▶ _TASK LIST_:
1 – In the forum thread about The Last Apprentice, what name does the book go by in the UK?
2 – From the forum thread, write out the passage starting with "There is also" and going on through "forward to it!", word for word.

━━━ EXCERPTED PASSAGE

# Has anyone read...



## Creep (Apr 5, 2008)

The Last Apprentice: Revenge of The Witch by, Joseph Delaney? I completely adore this book, it has a fantasy twist to a horror story. Simply a good book for a stormy night when no one's around. I haven't come across anyone else who has read it yet, which is a bummer.


----------



## James Antony (Dec 13, 2008)

Yeah, I haven't even heard of it
Thanks for the reccomendation, I'll look it up


----------



## Beja-Beja (Dec 14, 2008)

I always see it on the way out of the book shop but never pick it up.


----------



## kidstaple (Dec 20, 2008)

I've heard of it. In fact, I've thought about picking it up a few times, but the idea of reading a child's novel sort of throws me off every time I go to pick it up. I've thumbed through the majority of the first novel and thought it to be good, but I'm still a little iffy on the whole thing.

Does it come highly recommended?

~Rodney


----------



## advegerce (Jan 10, 2009)

*communicative eschew*

*Non Serviam edited this post to say:*

I'll tell you what, advegerce: why don't you advertise your sexual performance drugs somewhere else?

Everyone on wf.com is capable of pleasuring their partner for up to fourteen hours at a time without the help of drugs, you see.  We're all sexual tyrannosaurs.


----------



## Non Serviam (Jan 10, 2009)

PS: You're banned.


----------



## Tom (Jan 10, 2009)

Can I just say, very smooth Non.

And thanks for the compliment, 14 hours? You think? 

Anyway, The Last Apprentice is actually called:

The Spooks Apprentice in the UK. And Joseph Delaney has wrote 4 or 5 over sequels to it in an amazing series (The Wardstone Chronicles). He's bringing out another in a couple of months. 

If you're interested, over in the UK, here are the names of the books in order. Maybe you can get them imported?

The Spooks Apprentice.
The Spooks Curse.
The Spooks Secret.
The Spooks Battle.
The Spooks Mistake.

There is also a film currently in production.

Hope I could help. For anymore info, check his website: Spooks- The Wardstone Chronicles by Joseph Delaney


----------



## Crazed Scribe (Feb 14, 2009)

Yeah I love the series the new one is out on the 4th of june(ish) - I think! 

It's called (in the UK) The spook's sacrifice, and I'm really looking forward to it!

Great series!


----------

━━━━━━
━━━ STORED ROWS

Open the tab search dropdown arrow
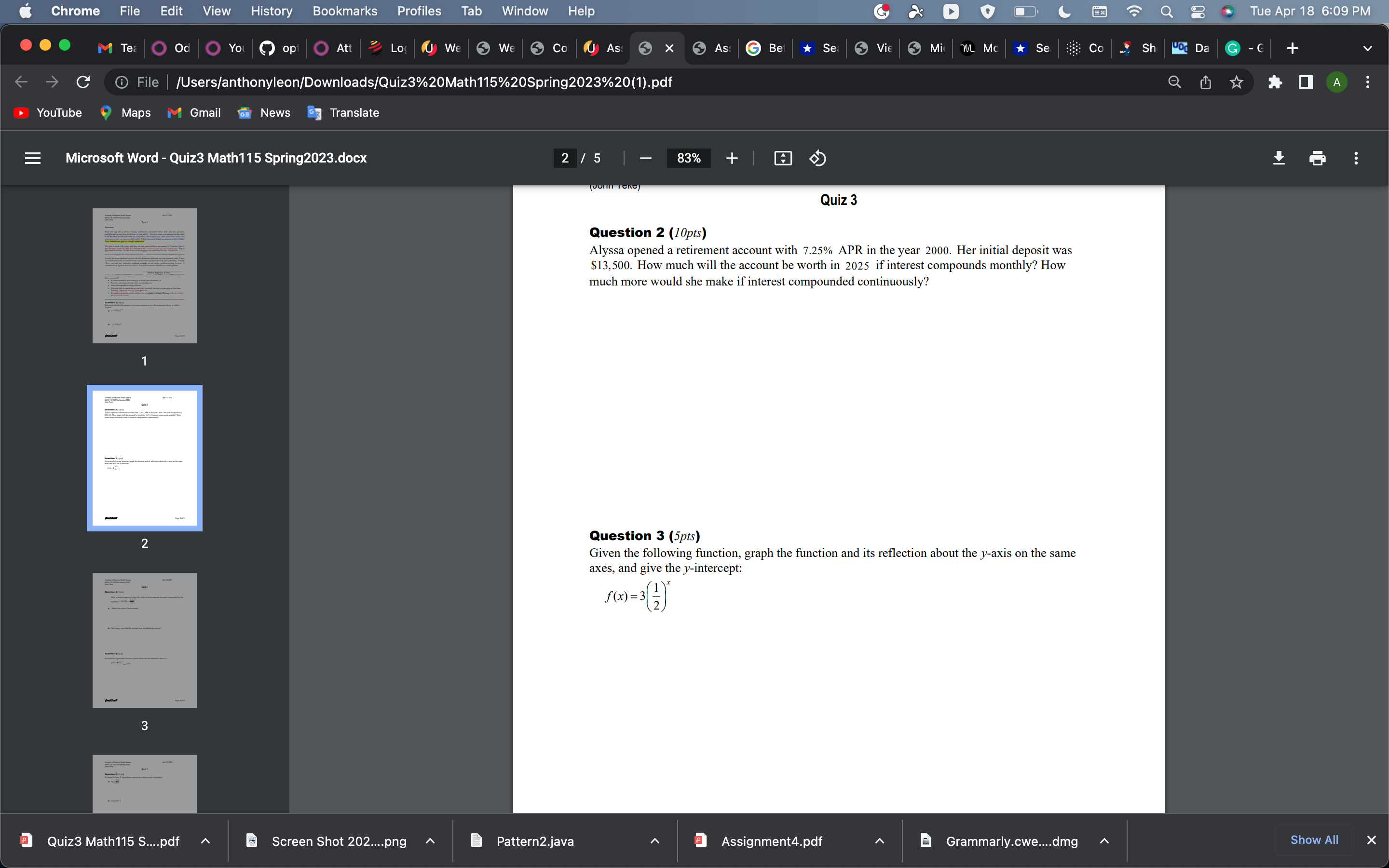The width and height of the screenshot is (1389, 868). point(1368,48)

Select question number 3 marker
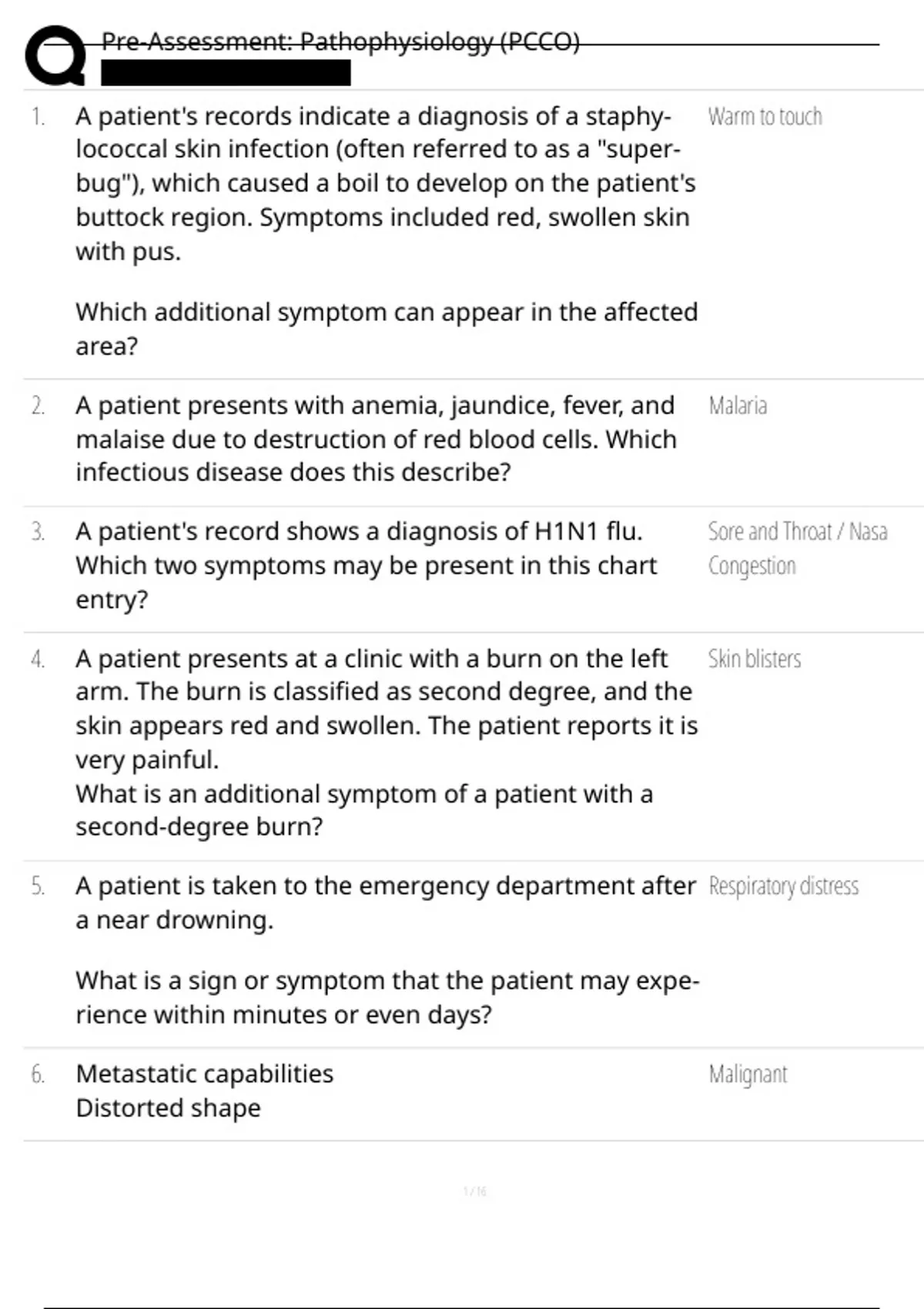(38, 532)
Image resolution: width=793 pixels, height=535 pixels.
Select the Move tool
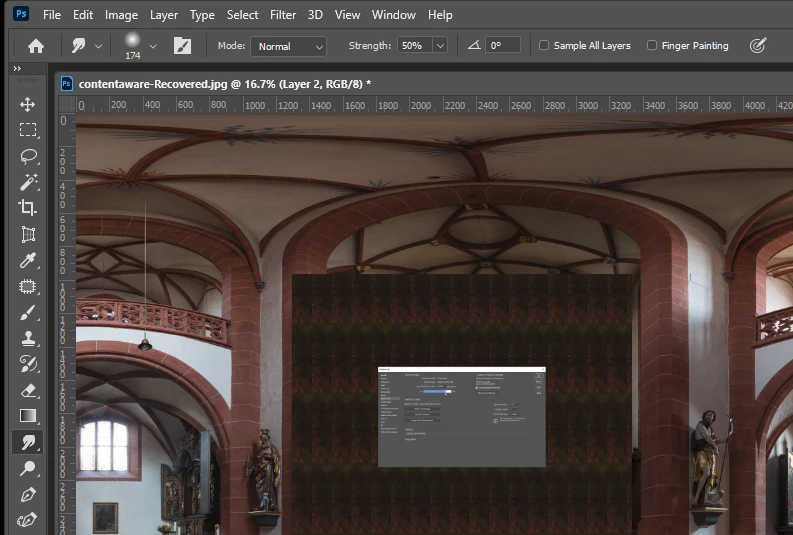click(27, 105)
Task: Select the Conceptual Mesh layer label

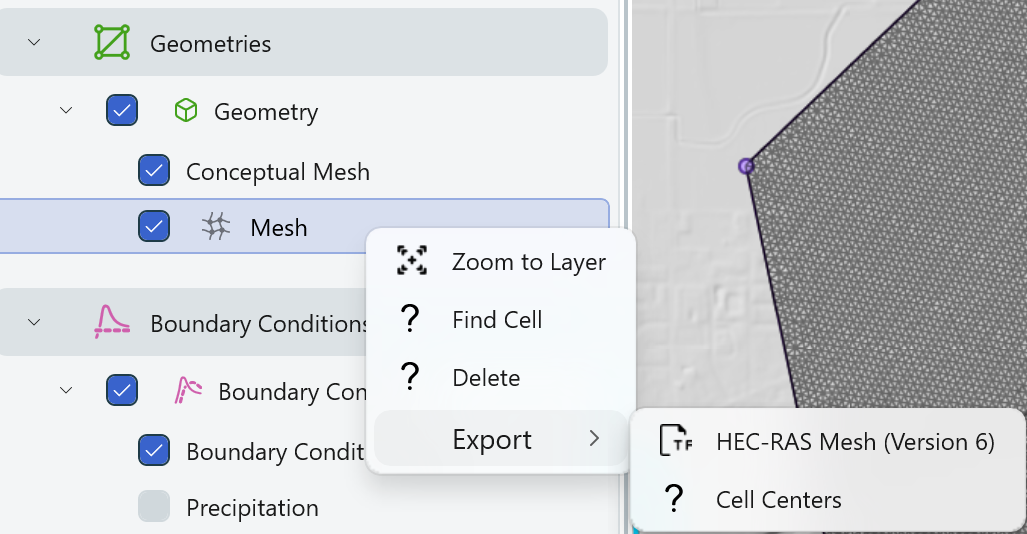Action: coord(278,171)
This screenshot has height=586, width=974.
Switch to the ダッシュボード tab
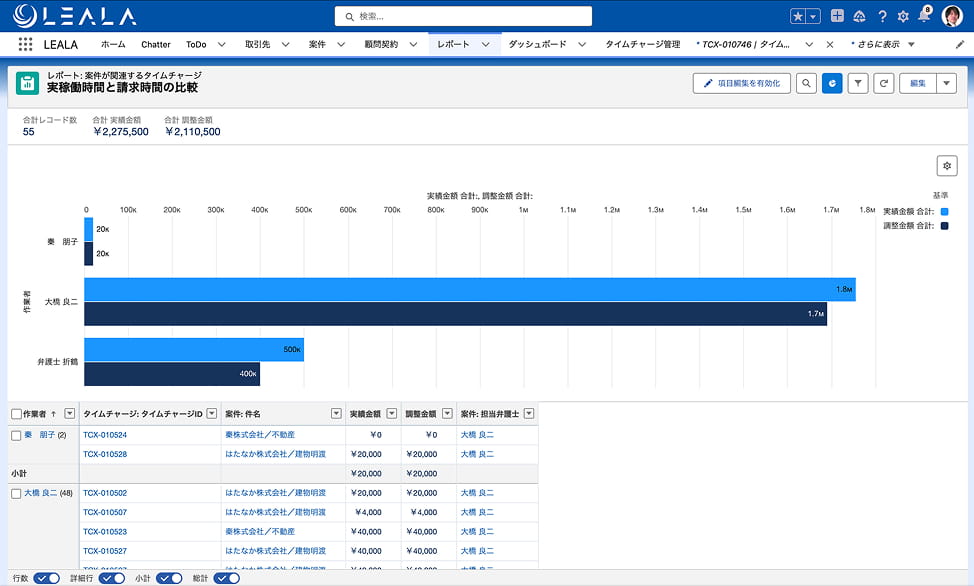[537, 44]
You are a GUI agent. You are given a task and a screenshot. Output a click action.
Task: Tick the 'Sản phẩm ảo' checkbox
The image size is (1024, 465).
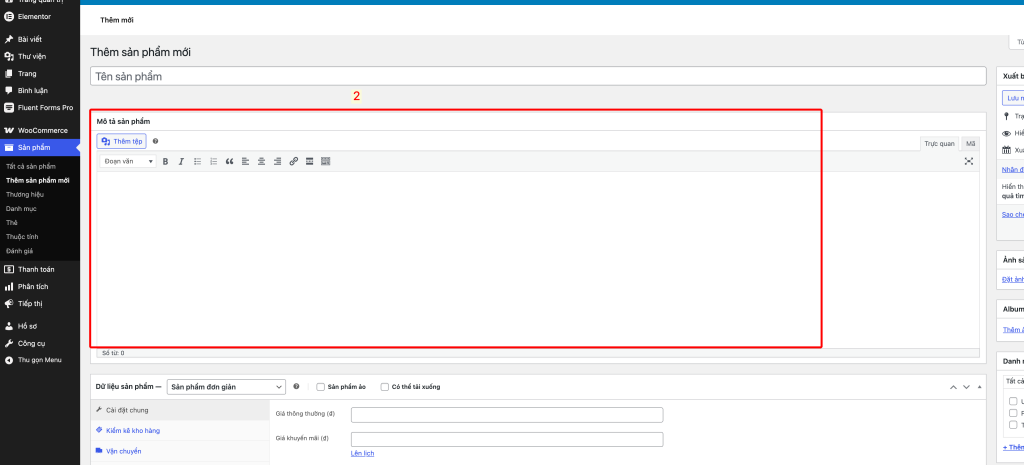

━━━━━━

▶ _FINAL RESULTS_:
1 – The Spooks Apprentice

2 –
There is also a film currently in production.

Hope I could help. For anymore info, check his website: Spooks- The Wardstone Chronicles by Joseph Delaney


----------



## Crazed Scribe (Feb 14, 2009)

Yeah I love the series the new one is out on the 4th of june(ish) - I think! 

It's called (in the UK) The spook's sacrifice, and I'm really looking forward to it!